*Set of tasks:*
a: From the passage on Thrace and its ancient warriors, reproduce word for word the part that opens with the words containing "In my research" and closes with "not the king.".
b: Carry on the passage on Thrace and its ancient warriors, picking up right after its final sentence.

── Document segment ──

Thrace was the invasion corridor via which the ancestors of the Homeric and Archaic Hellenes invaded the Balkan peninsula. Based on the structure of their religion, with the Titans supplanted by three successive sky gods: Poseidon, Zeus and Apollo, this was quite a long process. Thrace remained a center for formidable warriors throughout antiquity, with Thracian, Aggrianian, Dacian and Sarmatian warrior tribes having the type of barbarian cultures [meaning mixed means economies in which hunting, herding and agriculture coexisted] imagined by Robert E. Howard when he crafted his Kull and Conan characters.
In my research for The Broken Dance I gathered mentions in ancient literature of three different Herakles figures in Hellenic pre-history. Note, that in the bronze age, such formidable warriors were probably strong-arm men, not necessarily rulers, as indicated by this man's secondary position in the burial mound. It would be useful to imagine Achilles, the greatest of the Achaeans, who was manifestly not the king.

───
── Material provided ──

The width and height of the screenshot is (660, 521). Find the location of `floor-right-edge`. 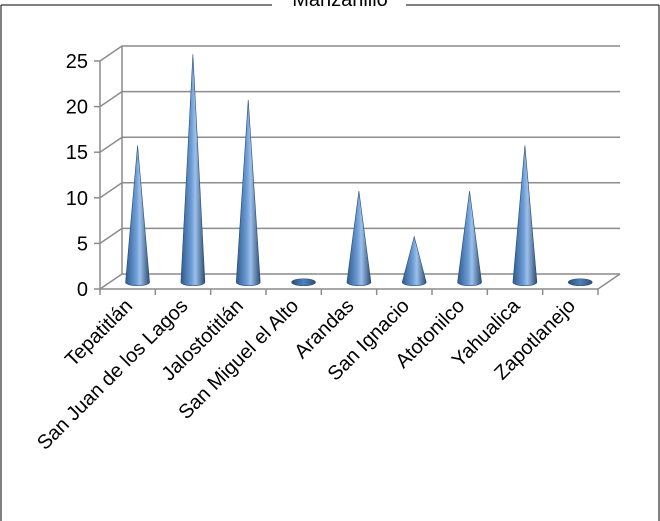

floor-right-edge is located at coordinates (609, 282).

───

*Responses in order:*
a:
In my research for The Broken Dance I gathered mentions in ancient literature of three different Herakles figures in Hellenic pre-history. Note, that in the bronze age, such formidable warriors were probably strong-arm men, not necessarily rulers, as indicated by this man's secondary position in the burial mound. It would be useful to imagine Achilles, the greatest of the Achaeans, who was manifestly not the king.

b:
The arm buried with this man is fascinating. If it is a right arm I would suggest it as the arm of a sacrificed warrior captive placed to indicate that this man was the right arm of the of the ruler to which the greater portion of the mound was dedicated to. If the left I would suggest the arm of an assassin.
Large men and axes work well together, and in the age of shields that was the bronze age an axe is an excellent weapon for the defeat of such devices.
As a final note, the composite bow and chariot had just come on the scene. Indeed, 2,000 B.C. was the advent of the Indo-European invasions of the Middle East and the Middle Sea, which corresponded with the first evidence of boxing in the civilized world. Since this man was in good health, he may have been killed, like Achilles, by an arrow from the dreaded composite bow. This was also the fate of Cyrus, who met his end at Scythian hands in the vicinity of the Black Sea.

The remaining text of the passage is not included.